Im Beobachtungszeitraum erkrankten 2.193 Teilnehmer an einem Karzinom, darunter waren 692 Fälle von Mammakarzinom, 291 Fälle von Prostatakarzinom und 166 Fälle von Kolorektalkarzinom. Im Mittel waren die Patienten bei der Krebsdiagnose 53,5 Jahre alt.

Die französischen Autoren ermittelten eine positive Assoziation zwischen dem Konsum zuckerhaltiger Getränke und dem Risiko, an Krebs zu erkranken: Pro zusätzliche 100 ml/Tag zuckerhaltiges Getränk stieg das allgemeine Krebsrisiko um 18% (p < 0,001), das Risiko für ein Mammakarzinom um 22% (p = 0,004). Insbesondere waren prämenopausale Frauen (p = 0,02) durch ein Mammakarzinom gefährdet, bei postmenopausalen Frauen war die Assoziation schwächer (p = 0,07). Das Risiko für Prostata- und Kolorektalkarzinom wurde durch den Konsum der zuckerhaltigen Getränke nicht beeinflusst.

Süßstoffhaltige Getränke erhöhten das Krebsrisiko dagegen nicht. Allerdings betrug ihr Anteil an den gesüßten Getränken nur 19%.

Zusammenhang mit glykämischem Index?

Das Krebsrisiko bei vermehrtem Konsum zuckerhaltiger Getränke war unabhängig vom Body-Mass-Index erhöht, damit scheidet eine Adipositas als Erklärung für die vermehrten Krebserkrankungen aus. Möglicherweise gibt es jedoch nach Meinung der Autoren einen Zusammenhang zwischen glykämischem Index und Erkrankungsrisiko.

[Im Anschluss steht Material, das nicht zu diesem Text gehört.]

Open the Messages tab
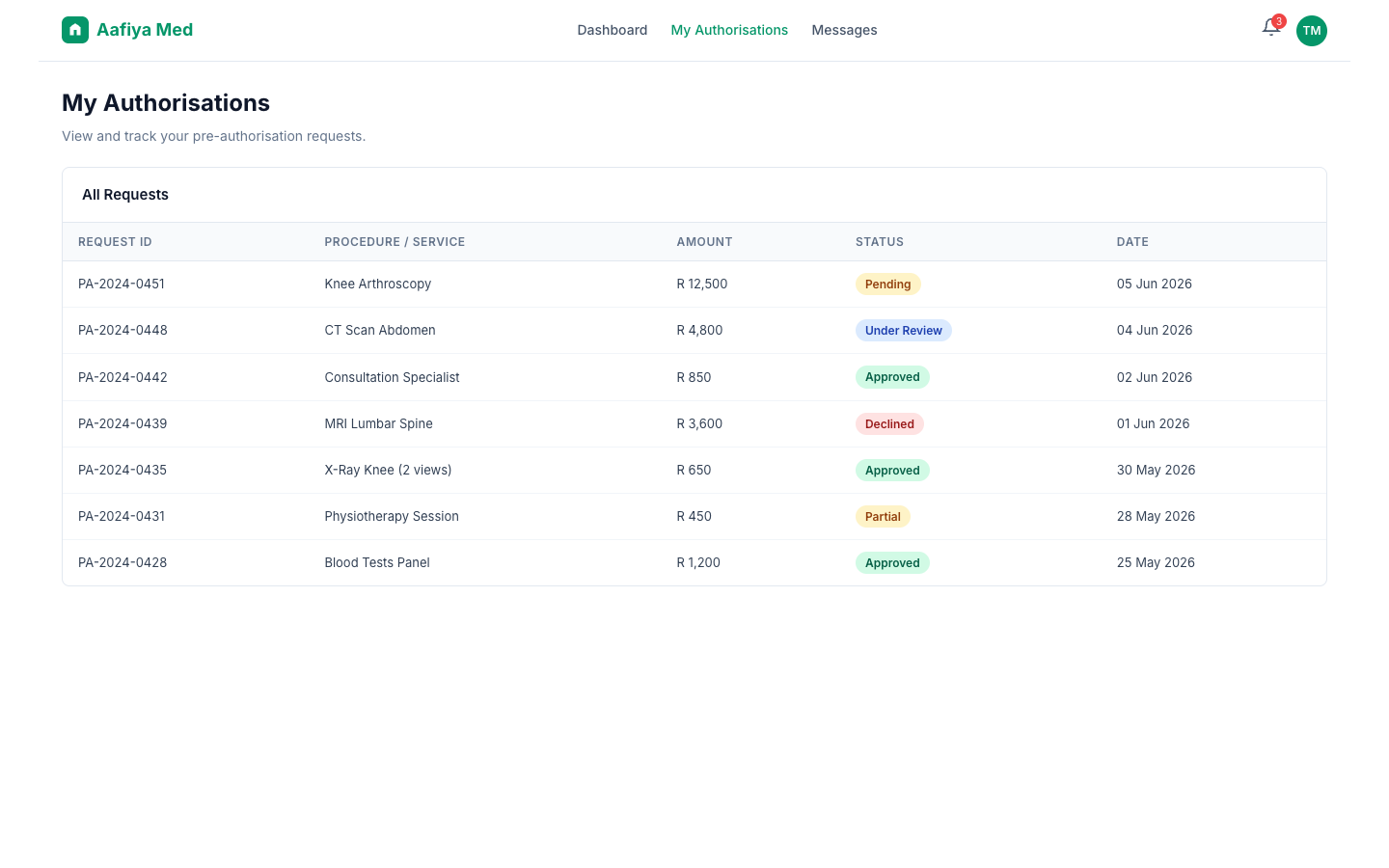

Ein hoher glykämischer Index ist mit erhöhten proinflammatorischen Marken wie C-reaktivem Protein und systemischer Entzündung assoziiert, was eine Rolle bei der Krebsentstehung spielen könnte. Dieser wurde jedoch in dieser Studie nicht erfasst, sollte jedoch nach Aussage der Autoren in künftigen Studien berücksichtigt werden.